The MSCI and FTSE Russell calls to cut Russian stocks from indexes should ease the way for passive equity benchmark-trackers – including exchange-traded funds – to comply.
To date, though, providers have yet to exclude Russia from bond indices, leaving linked products exposed to the country.
For example, both Simplicity and ASB (through its Positive Impact Fund) have some Russian holdings through their investments in the Vanguard Ethically Conscious Global Aggregate Bond Index Fund, which follows a Bloomberg MSCI benchmark. The latest update for the Vanguard fund reports a 0.3 per cent holding in Russian government bonds.
In an update to members last week, Simplicity says its “holdings of Russian Government debt are very small”.
“For example, on a $50,000 investment in our KiwiSaver Growth Fund, the total holdings of Russian Government debt would be $15, i.e. 0.03%,” the Simplicity note says.
Simplicity has been “speaking to Vanguard directly to impress on them the urgency of the situation”, although the decision hangs entirely with the index provider.
“And in any event, Russian Government debt is no longer investment grade, so must be removed anyway,” Simplicity says.
MSCI has yet to release a decision on how it would treat Russian bonds in relevant indices.
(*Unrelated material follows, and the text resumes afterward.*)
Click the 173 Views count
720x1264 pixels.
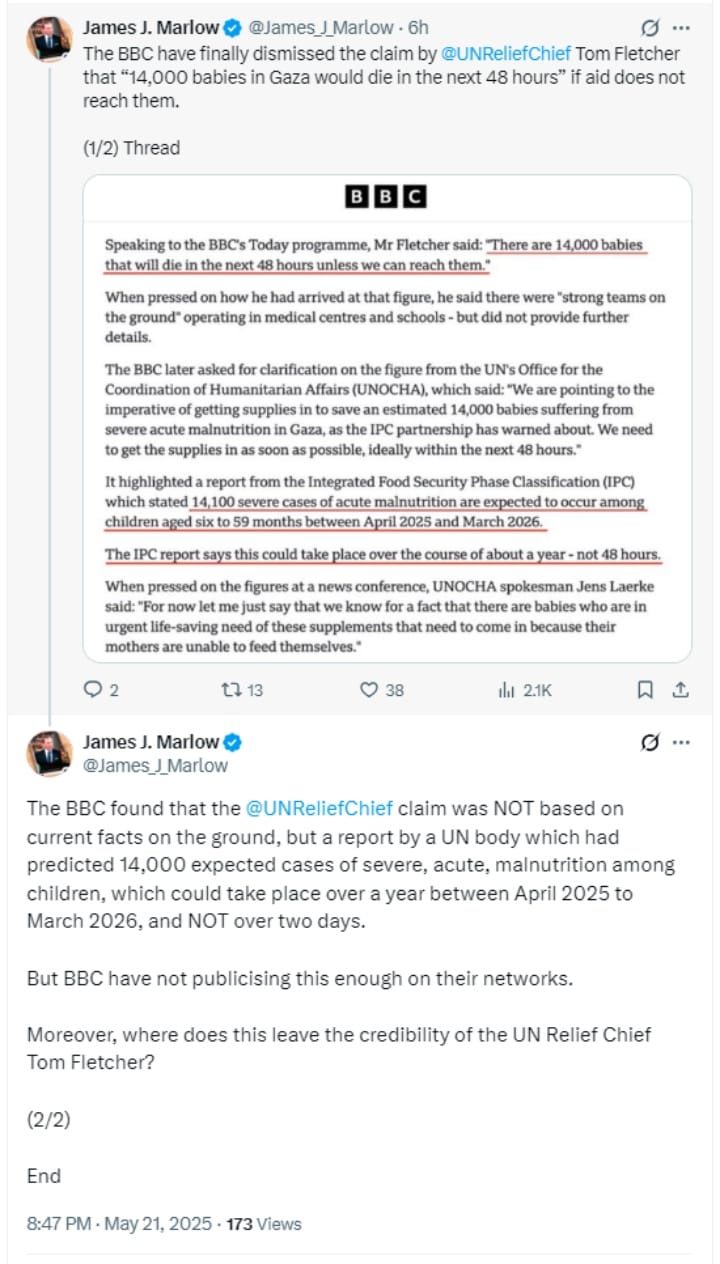point(264,1223)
In its release, FTSE Russell says it “continues to evaluate the impact to the Fixed Income indices of sanctioned entities for non-sovereign issuers and will provide a further update in due course”.
The arguments may be largely academic with Russian securities either difficult or impossible to offload right now. Quoting a portfolio manager for Pictet Asset Management, Bloomberg reported last week that as investors try to sell Russian bonds they will “probably have close to no value and it’ll probably be the same for stocks”.